Intercountry Adoption Reform Based on the Hague Convention on Intercountry Adoption: An Update on Guatemala in 2008
Print This Post EMail This Post November 29th, 2008
Karen Smith Rotabi, Richmond, Virginia (USA) and Kelley Bunkers, Addis Ababa (Ethiopia)
Until recently, Guatemala was on a per capita basis the largest source of US-adopted children in the world. At its peak, it was estimated that as many as 17 young Guatemalan children, many of them infants, departed Guatemala daily as an intercountry adoptees. The phenomenon was so common that the departure airline flights were called the “baby flight” by adoption agencies and families (Rotabi, 2007a). This dynamic underscores the fact that 98% of all adoptions were carried out internationally rather than domestic adoption placements with Guatemalan families (Latin American Institute for Education and Communication [ILPEC], 2000; UN, 2000). Dating back to the year 2000, reportedly 27,805 Guatemalan children were adopted by United States citizens (United States Department of State [USDOS], n.d.). US data are particularly relevant because a number of other industrialized nations, including Canada, enforced a moratorium on Guatemala as a sending nation due to adoption irregularities, and as a result, the vast majority of children were sent to the US during this time period (Rotabi, Morris & Weil, in press).

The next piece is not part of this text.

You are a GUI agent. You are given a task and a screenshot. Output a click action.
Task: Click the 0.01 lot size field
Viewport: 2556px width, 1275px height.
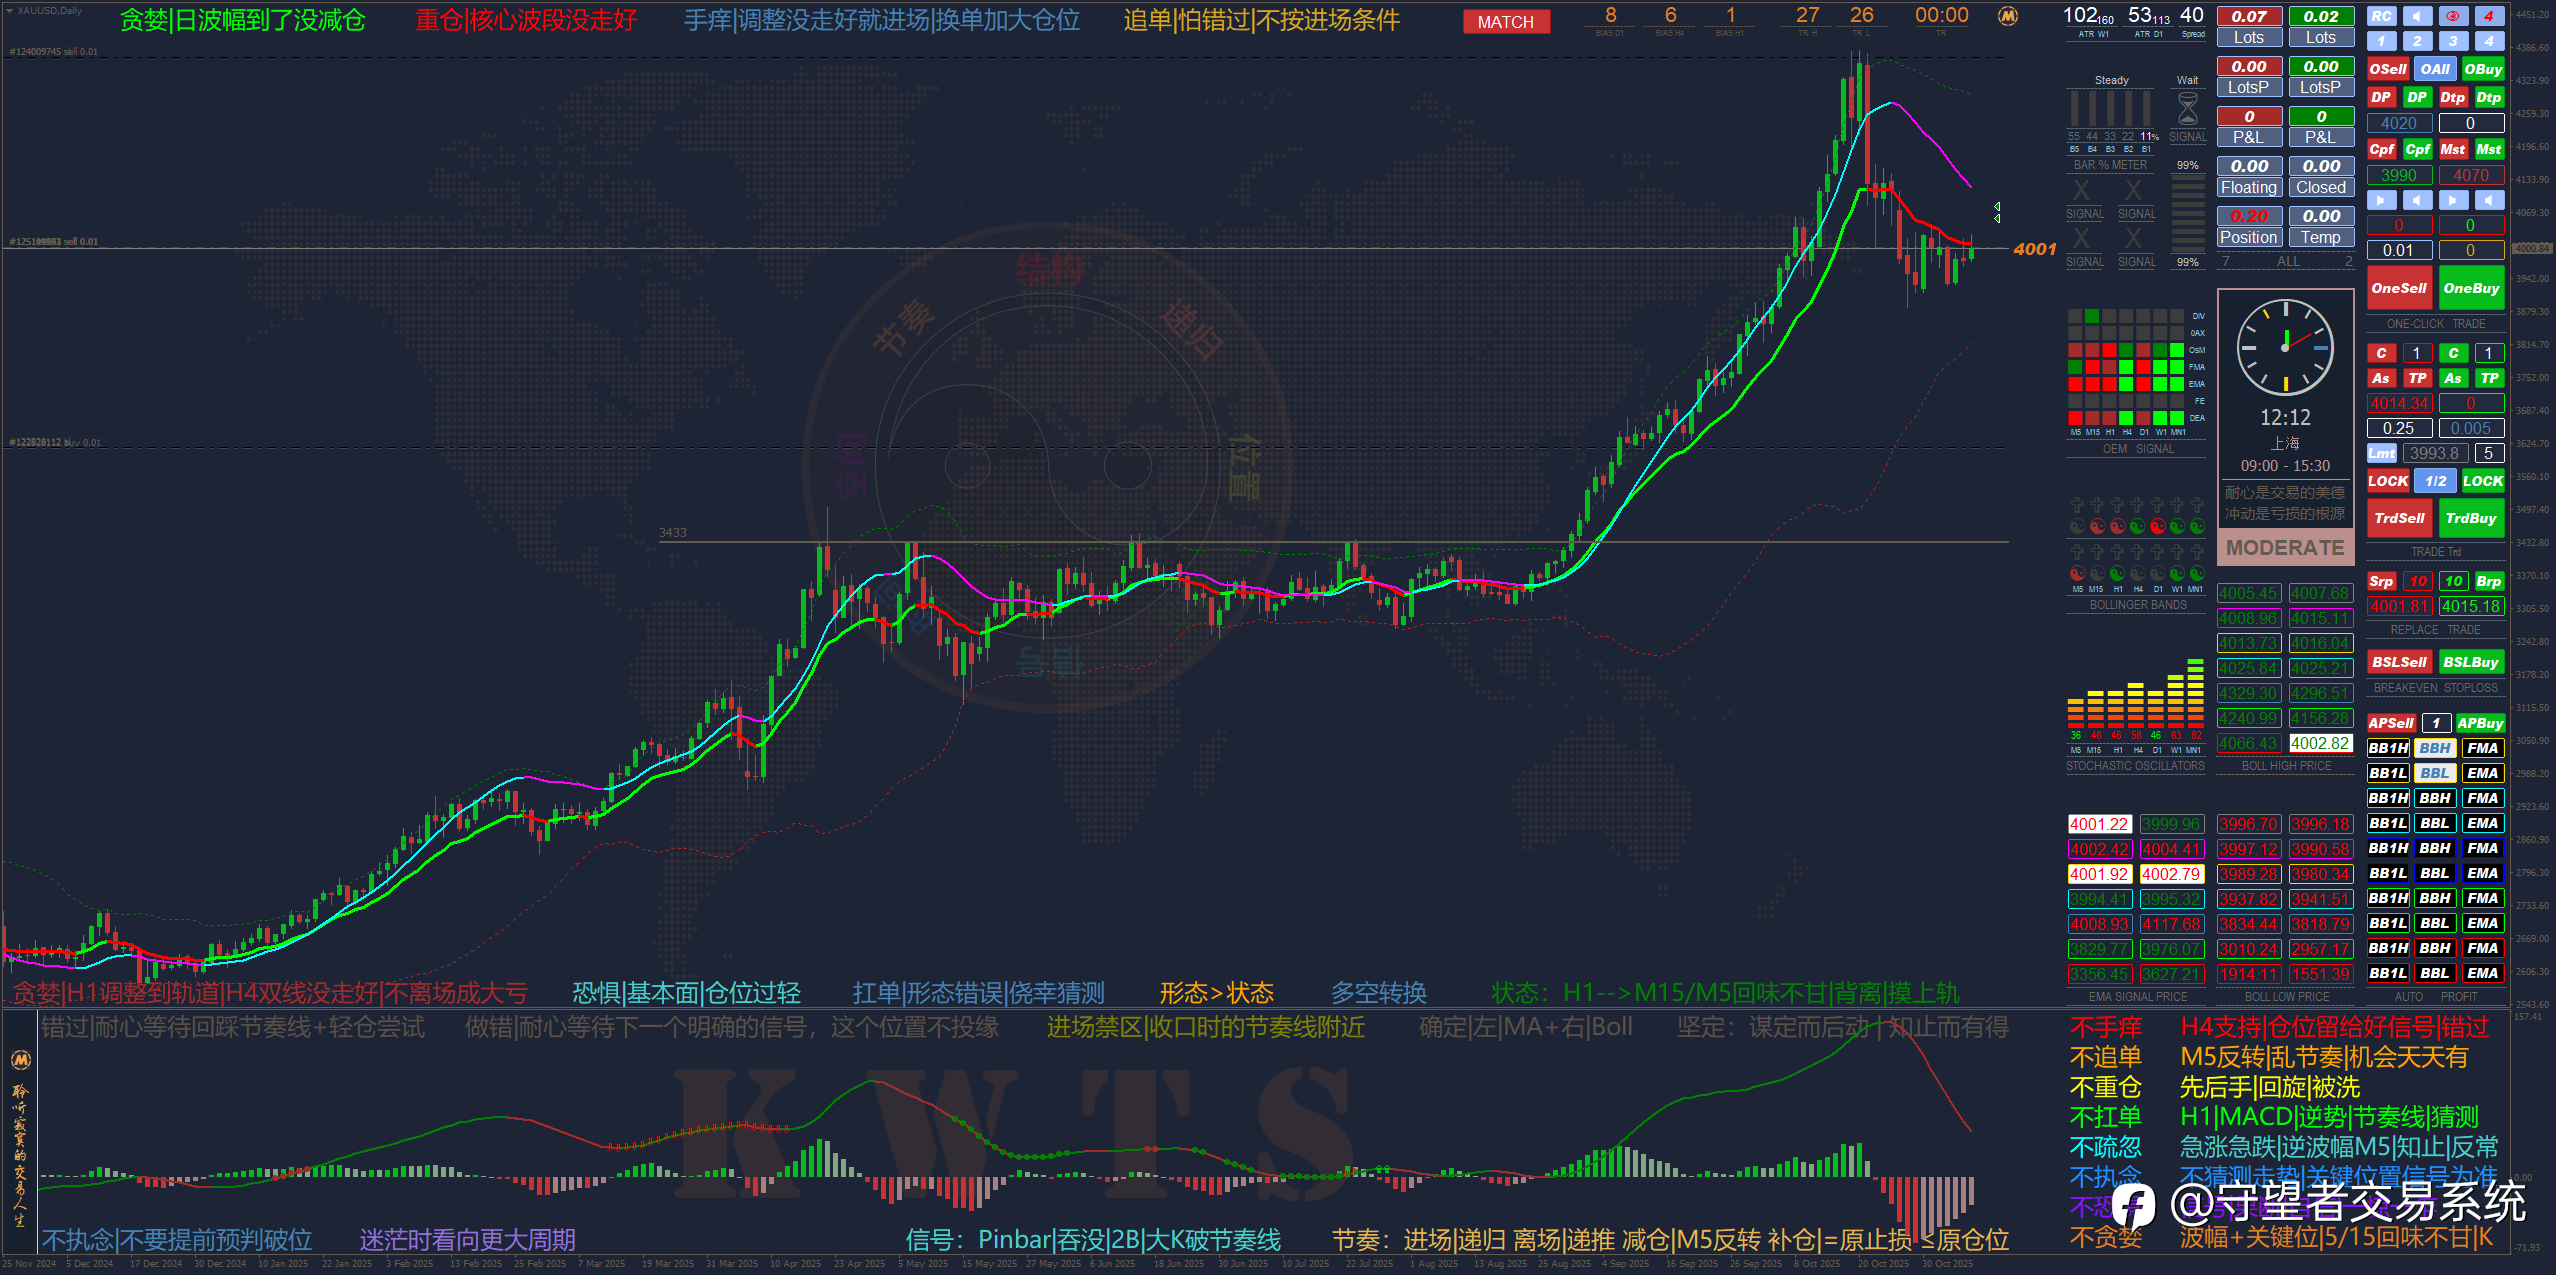[x=2398, y=250]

This Millenium adoption surge took place in the face of allegations and evidence of serious human rights abuses, including warnings from the US government and direct language such as “child trafficking” (United States Government Accountability Office [US GAO], 2005). While it is not certain just how many cases were fraudulent, illegal birth mother payments are believed to have become routine practice in recent years and this form of child sales was only one unscrupulous tactic of child traffickers.